Dopo Camera e Senato, la battaglia contro i vitalizi dei politici del Movimento 5 stelle si sposta in Europa. In una letttera firmata da tutti gli eurodeputati della delegazione 5 stelle a Strasburgo, il Movimento chiede al Parlamento Ue di "seguire l’esempio virtuoso che arriva dall’Italia e adeguare il trattamento previdenziale anche dei parlamentari europei”.

I vitalizi di Strasburgo

“Tutti gli eurodeputati - si legge nella lettera - al compimento dei 63 anni di età hanno diritto a un pensione di anzianità a vita pari al 3,5% della retribuzione per ciascun anno completo di esercizio di mandato. Con 5 anni di mandato si matura una pensione a vita pari a 1.484,70 euro al mese. Con due legislature l'assegno raddoppia. I deputati europei inoltre non versano i contributi come tutti i normali cittadini. Questo è un privilegio perché ai parlamentari basta 1 solo anno di legislatura per andare in pensione a 63 anni e avere dunque diritto a un assegno”.

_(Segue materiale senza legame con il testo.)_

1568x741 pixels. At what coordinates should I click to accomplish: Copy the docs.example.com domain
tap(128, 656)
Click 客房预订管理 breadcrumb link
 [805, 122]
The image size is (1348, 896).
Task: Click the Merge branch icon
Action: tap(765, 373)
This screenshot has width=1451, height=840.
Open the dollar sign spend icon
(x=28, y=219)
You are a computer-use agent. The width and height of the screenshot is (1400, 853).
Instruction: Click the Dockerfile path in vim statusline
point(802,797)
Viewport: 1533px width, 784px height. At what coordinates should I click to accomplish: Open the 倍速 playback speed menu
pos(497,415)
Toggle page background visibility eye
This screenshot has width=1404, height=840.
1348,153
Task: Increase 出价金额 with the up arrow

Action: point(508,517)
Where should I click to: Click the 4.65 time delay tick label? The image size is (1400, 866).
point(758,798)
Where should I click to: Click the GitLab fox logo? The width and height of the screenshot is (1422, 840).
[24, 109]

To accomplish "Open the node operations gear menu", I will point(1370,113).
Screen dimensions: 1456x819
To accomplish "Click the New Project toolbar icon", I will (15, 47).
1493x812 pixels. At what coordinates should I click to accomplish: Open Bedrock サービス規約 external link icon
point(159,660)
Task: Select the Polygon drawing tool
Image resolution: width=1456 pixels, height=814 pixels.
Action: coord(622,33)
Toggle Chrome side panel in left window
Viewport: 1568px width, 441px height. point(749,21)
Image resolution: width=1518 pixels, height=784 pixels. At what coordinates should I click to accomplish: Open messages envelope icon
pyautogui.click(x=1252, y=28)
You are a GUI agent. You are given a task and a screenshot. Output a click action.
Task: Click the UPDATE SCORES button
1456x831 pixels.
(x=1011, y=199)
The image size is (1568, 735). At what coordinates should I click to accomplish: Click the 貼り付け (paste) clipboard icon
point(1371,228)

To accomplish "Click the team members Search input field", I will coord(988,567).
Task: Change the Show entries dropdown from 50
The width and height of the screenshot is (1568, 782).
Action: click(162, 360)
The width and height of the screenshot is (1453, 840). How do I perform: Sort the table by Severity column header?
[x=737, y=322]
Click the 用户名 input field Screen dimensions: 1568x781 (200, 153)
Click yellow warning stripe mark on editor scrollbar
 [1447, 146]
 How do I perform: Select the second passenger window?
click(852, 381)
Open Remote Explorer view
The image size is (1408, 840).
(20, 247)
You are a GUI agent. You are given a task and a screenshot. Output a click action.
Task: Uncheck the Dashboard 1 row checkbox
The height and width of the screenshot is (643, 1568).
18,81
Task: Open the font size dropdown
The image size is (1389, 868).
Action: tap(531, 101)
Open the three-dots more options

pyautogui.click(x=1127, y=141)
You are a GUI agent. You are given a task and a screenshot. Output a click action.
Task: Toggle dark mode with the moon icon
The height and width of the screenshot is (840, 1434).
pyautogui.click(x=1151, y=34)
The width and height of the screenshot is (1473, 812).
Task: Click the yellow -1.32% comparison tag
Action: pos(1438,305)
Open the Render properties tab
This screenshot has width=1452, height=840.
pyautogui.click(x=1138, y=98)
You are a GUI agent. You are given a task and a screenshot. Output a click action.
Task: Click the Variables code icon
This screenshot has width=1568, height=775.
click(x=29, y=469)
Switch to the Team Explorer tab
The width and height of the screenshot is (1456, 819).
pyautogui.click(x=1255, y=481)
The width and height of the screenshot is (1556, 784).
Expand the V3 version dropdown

Per questo, i parlamentari M5s chiedono di "cambiare al più presto l'articolo 14 dello Statuto dei deputati del Parlamento europeo che disciplina il trattamento pensionistico degli eletti. Il diritto pensionistico dei membri del Parlamento europeo deve essere in linea con i sistemi previdenziali previsti per i cittadini ordinari, sia per il calcolo dell'ammontare sia per i requisiti anagrafici e contributivi che definiscono l'età pensionabile". Come in Italia, i deputati 5 stelle vogliono anche rivedere i "trattamenti previdenziali che vengono erogati agli ex europarlamentari: nel 2014 questa casta era composta solo in Italia da 192 ex politici che, a fronte di pochi anni di lavoro, percepiscono di pensioni di lusso”. Per questa categoria, il M5s chiede il ricalcolo dell'assegno previdenziale.

L'attacco a Tajani...

Non manca, nella lettera, un attacco al presidente del Parlamento europeo Antonio Tajani, che di recente ha accusato il leader pentastellato Luigi Di Maio di usare toni da dittatore nei suoi confronti. “Abbiamo presentato - dicono gli eurodeputati 5 stelle - una proposta di risoluzione e inviato una lettera al presidente Tajani. Risposta? Nessuna, eppure il presidente è sempre molto attivo negli affari di politica interna italiana…". Tajani, che è stato anche vicepresidente della Commissione europea, ha recentemente annunciato di rinunciare alla sua pensione da ex commissario, pari a circa 3600 euro, e di devolverla a una comunità di recupero di tossicodipendenti. 

...e a Pd e FI

I 5 stelle se la prendono anche con il Pd e Forza Italia: "Abbiamo presentato la nostra proposta alla commissione parlamentare competente, quella Giuridica, ma i coordinatori spalleggiati dai grandi gruppi Ppe e S&D - guarda caso gli stessi Forza Italia e Pd che ieri non hanno partecipato al voto in Senato - l’hanno bocciato. Abbiamo presentato un nuovo emendamento al mandato per il trilogo del bilancio 2018 e purtroppo la maggioranza ha ancora una volta detto no. Ma non ci arrendiamo", concludono.